Directions for this task: Could you give the number of lines in the entries below that contain the word "plus"? Only the number is wanted.

____________________

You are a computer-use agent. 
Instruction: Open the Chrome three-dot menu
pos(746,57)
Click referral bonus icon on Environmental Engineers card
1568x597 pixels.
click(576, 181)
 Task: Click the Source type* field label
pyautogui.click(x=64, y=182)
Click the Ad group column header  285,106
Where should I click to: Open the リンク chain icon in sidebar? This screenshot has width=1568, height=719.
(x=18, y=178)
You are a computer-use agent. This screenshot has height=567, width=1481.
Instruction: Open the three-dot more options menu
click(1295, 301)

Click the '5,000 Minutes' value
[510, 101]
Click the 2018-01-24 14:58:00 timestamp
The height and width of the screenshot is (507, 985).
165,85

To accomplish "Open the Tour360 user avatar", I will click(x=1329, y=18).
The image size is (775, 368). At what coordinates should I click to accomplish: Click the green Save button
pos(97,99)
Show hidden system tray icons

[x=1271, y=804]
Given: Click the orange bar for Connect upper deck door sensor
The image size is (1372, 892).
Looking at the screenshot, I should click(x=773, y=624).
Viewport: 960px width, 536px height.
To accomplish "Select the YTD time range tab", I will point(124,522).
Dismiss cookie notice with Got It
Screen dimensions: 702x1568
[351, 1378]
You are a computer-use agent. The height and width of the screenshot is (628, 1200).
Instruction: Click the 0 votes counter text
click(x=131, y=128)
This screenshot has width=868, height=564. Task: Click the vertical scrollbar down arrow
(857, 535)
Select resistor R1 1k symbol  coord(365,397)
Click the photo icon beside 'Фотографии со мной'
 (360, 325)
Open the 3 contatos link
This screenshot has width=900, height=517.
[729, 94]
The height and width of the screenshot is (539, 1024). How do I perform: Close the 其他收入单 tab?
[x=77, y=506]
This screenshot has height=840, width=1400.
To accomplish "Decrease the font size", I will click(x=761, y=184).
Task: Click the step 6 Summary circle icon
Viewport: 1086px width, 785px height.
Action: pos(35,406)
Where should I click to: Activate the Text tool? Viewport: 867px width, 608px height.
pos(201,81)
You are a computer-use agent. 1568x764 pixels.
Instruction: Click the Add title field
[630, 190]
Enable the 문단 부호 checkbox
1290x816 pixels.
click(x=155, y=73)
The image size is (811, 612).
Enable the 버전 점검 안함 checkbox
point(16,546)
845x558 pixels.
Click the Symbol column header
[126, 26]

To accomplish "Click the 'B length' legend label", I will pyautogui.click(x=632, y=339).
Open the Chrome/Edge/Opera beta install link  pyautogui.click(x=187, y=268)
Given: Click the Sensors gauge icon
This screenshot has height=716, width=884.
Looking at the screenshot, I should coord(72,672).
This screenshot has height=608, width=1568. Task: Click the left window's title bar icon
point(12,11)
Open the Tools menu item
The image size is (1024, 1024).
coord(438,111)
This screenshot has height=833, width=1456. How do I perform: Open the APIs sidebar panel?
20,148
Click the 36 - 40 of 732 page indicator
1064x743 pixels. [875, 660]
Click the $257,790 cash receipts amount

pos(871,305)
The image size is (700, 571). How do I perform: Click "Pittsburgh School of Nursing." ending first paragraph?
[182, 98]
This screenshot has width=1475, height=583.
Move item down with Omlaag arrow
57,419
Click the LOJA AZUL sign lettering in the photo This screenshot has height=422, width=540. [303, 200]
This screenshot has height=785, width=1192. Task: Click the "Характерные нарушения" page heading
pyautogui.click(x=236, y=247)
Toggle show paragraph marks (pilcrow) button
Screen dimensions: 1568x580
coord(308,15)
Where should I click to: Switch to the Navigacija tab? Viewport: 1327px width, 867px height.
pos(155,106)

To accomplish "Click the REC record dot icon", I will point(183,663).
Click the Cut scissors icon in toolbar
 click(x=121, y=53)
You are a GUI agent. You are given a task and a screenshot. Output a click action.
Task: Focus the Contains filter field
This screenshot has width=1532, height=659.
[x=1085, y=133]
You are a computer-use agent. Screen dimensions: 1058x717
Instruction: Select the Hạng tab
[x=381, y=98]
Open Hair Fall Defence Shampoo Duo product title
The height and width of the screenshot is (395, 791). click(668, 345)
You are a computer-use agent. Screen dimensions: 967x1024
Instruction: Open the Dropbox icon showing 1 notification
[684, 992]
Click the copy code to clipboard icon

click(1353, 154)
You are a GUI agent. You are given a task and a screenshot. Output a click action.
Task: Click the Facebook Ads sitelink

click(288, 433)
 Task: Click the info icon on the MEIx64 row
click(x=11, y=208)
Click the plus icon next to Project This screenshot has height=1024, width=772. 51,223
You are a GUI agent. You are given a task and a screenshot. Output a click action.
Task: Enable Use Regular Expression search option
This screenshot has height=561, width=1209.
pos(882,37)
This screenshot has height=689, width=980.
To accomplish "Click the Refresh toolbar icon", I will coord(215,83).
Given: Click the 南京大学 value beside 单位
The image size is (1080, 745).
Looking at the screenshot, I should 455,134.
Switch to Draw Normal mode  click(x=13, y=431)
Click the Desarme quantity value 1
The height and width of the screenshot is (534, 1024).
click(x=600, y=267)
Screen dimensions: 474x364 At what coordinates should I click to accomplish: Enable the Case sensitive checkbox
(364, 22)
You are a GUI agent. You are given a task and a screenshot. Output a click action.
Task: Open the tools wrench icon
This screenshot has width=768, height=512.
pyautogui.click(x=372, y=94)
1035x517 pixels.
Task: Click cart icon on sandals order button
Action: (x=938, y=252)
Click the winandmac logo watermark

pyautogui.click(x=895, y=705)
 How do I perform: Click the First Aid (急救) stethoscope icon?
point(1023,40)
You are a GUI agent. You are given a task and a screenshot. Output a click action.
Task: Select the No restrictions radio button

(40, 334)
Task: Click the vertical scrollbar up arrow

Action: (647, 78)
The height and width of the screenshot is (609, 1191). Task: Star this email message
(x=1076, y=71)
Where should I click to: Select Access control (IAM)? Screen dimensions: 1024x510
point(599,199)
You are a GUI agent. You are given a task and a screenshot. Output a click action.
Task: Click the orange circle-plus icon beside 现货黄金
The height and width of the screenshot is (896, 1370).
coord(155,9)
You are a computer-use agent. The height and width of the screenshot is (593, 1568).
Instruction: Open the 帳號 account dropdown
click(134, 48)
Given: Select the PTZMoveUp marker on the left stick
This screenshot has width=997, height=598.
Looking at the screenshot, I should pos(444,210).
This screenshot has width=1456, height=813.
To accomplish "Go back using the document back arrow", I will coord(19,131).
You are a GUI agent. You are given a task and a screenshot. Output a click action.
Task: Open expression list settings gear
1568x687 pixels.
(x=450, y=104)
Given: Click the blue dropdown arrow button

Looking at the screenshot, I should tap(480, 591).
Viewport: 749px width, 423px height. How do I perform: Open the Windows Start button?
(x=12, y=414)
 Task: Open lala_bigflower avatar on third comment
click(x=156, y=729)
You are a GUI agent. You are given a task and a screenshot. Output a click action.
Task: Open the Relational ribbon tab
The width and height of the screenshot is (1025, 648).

____________________

Written response: 2